Hoş bu savan ve orman karışımı haritada saat başı ilaç içmekten daha çok insanı geren bir şey yoktu. Yani bir çatışma öncesi yaşlı dedeler üzere “ilaç saatim geldi mi?!” diye bir denetim muhtaçlığı çok az oyunun size sunabileceği bir şey. Tekrar de serinin başka oyunlarıyla kıyaslayınca benim nazarımda kaybolma potansiyelini de en çok taşıyan oyun olduğu için listenin en sonuna koydum. Bir elde harita bir elde navigasyon aletiyle hasta hasta dolaşmak periyodunda hoşmuş de bugün için tıpkı şeyi söylemek pek mümkün değil.

Far Cry 6

Küba İhtilali ve 20. yüzyılın birçok büyük siyasi olayına özel bir ilgim olduğu için hayatta en sevdiğim oyun serilerinden birisi olan Far Cry’ın bu devirleri ele alacak olması beni çok sevindirmişti. Lakin Ubisoft hevesi kursakta bırakmayı çok âlâ biliyormuş. Bir ihtilal kıssasında elimizde 3 tane tüfekle tüm ülkeyi uzunluktan boya özgürleştirmek Far Cry ideolojisi olarak pek makul. Lakin bir ihtilal aracı olarak namümkün! Güzel oyunda eski devrimciler, yeni gençler, orta bulucu sol kümeler üzere ayrıntılar var fakat en nihayetinde her işe siz koştuğunuz için oyun içi sinematikler hariç bana pek de inandırıcı gelmedi.

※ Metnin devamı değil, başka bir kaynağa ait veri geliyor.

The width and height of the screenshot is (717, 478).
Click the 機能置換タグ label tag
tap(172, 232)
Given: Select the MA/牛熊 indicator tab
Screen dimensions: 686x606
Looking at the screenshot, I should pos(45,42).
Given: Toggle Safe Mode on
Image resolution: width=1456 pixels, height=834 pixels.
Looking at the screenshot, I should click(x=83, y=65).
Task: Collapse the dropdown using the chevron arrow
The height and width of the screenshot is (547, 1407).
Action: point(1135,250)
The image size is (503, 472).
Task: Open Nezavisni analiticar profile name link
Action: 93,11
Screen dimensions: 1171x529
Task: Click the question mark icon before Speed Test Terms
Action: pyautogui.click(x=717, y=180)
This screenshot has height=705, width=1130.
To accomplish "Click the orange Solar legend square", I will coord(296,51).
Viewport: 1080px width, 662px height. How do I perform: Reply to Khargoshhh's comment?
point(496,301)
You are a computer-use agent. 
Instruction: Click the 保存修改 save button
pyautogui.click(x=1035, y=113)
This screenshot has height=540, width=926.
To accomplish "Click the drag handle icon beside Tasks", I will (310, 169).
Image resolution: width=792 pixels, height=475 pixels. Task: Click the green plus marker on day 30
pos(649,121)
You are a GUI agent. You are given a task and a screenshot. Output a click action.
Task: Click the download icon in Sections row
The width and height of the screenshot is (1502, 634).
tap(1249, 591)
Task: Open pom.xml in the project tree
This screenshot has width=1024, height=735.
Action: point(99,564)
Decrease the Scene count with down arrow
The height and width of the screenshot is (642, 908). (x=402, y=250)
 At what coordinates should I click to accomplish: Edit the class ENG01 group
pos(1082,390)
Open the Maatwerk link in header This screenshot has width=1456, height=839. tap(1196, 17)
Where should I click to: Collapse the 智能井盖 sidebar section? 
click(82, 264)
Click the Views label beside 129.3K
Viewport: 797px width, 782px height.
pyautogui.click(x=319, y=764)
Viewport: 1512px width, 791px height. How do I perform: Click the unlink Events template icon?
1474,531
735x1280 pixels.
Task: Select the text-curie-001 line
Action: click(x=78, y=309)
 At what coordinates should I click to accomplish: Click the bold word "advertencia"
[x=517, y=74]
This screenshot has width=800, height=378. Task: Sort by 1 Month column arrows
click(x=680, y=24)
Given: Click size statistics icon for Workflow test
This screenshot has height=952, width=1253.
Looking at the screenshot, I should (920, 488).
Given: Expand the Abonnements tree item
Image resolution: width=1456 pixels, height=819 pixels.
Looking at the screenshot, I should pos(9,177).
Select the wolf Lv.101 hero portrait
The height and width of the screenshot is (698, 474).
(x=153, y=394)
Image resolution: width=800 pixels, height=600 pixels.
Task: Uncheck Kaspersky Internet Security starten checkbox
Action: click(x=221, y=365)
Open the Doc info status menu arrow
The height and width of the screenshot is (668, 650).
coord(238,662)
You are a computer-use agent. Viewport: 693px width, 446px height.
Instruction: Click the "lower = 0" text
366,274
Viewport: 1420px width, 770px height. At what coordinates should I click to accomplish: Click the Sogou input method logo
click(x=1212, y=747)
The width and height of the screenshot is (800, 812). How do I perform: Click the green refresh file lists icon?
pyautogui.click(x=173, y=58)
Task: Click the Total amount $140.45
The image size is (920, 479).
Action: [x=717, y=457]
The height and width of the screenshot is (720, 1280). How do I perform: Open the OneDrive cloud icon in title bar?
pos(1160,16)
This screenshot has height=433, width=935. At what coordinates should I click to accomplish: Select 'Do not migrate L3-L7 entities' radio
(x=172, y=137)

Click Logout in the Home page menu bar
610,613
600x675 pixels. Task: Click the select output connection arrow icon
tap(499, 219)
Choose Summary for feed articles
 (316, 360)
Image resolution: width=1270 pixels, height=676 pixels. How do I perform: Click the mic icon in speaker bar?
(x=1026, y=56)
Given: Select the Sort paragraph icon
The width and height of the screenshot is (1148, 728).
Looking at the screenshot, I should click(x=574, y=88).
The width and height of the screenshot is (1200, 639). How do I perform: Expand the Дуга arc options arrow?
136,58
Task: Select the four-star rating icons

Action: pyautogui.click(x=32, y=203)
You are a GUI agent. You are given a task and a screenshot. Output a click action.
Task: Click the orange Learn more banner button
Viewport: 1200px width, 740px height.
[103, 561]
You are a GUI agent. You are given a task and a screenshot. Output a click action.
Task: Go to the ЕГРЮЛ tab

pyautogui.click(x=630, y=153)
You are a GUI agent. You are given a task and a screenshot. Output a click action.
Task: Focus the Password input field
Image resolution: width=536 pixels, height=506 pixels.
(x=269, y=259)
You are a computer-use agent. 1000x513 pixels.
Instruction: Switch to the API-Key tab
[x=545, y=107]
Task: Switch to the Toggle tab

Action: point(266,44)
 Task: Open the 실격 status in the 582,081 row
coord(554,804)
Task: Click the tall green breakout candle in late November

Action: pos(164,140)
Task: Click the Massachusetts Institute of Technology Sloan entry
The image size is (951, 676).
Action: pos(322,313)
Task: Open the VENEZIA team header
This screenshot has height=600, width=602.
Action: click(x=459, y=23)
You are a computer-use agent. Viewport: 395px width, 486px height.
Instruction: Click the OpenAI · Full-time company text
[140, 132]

Yara isimli Küba esintili bir adada çıktığımız ihtilal serüveni bu vakte kadar Far Cry’da gördüğümüz en büyük farklılıkları içerecek diye çok hoş reklam yapılmıştı. Hatta o denli ki başşehir Esperanza, öteki Far Cry oyunlarının bilakis gerçek bir kent olacak denilmişti. Evet Esperanza ormanların ortasında gerçek bir kent lakin HER YERİ BARİKATLI! Oyunu bitirseniz bile kalkmayan bu barikatlar ve Anton Castillo ordusu sağ olsun hiçbir halde Esperanza içerisinde büsbütün özgür bir formda gezemiyorsunuz. Haydi askerlerle uğraşmak Far Cry’ın olmazsa olmaz bir kesimi ancak kentin %80’i de kapalı olduğu için oyun uygunca kekremsi bir tat bırakıyor. Lakin müzikleri, atmosferi ve her şeye karşın anlattığı öyküsüyle bir Far Cry oyunu olarak zati beni çeken altıncı oyun kendi başına da bende aradığım özgürlük hissine karşılık vermeyi başardı. Sonrasında çıkan DLC’leri de dahil olmak üzere kendini tekrar etmenin kelamlık tarifi olmayı da bir sefer daha başaran Far Cry 6 şayet öykü değil de oyun olarak da ihtilal yapabilseydi tahminen de bu listede tepede yer alabilirdi.

Far Cry 4

Far Cry 4’ü altının önüne koymamda 2 tane temel sebep var. Birincisi Pagan Min. Oburu ise Kryat’ta yaşanan iç savaşın gerçek bir modülü olmayı başarabilmemiz. Ajay Ghale olarak Golden Path’in son umuduyuz. Olmazsa olmaz ruh hastası bir diktatör var. Buraya kadar klasik Far Cry formülü. İşi değiştiren kısım ise Golden Path ve tüm Kryat’ın geleceğinin nasıl şekilleneceğine karar verebilmekti. Yani şayet Amita’yı dinlersek çok daha çağdaş ve gerektiğinde uyuşturucu bile satan büsbütün kapitalistleşmiş bir Kryat bizleri bekliyordu. Öte yandan Sabal’ın kelamlarına uyarsak Kryat gelenekselci olma yolunda devam edecek, ülkenin tahminen de en büyük temel gelir kaynağı uyuşturucu tarlalarını yakacak ve kendi yağında kavrulan bir üçüncü dünya ülkesi olacaktı.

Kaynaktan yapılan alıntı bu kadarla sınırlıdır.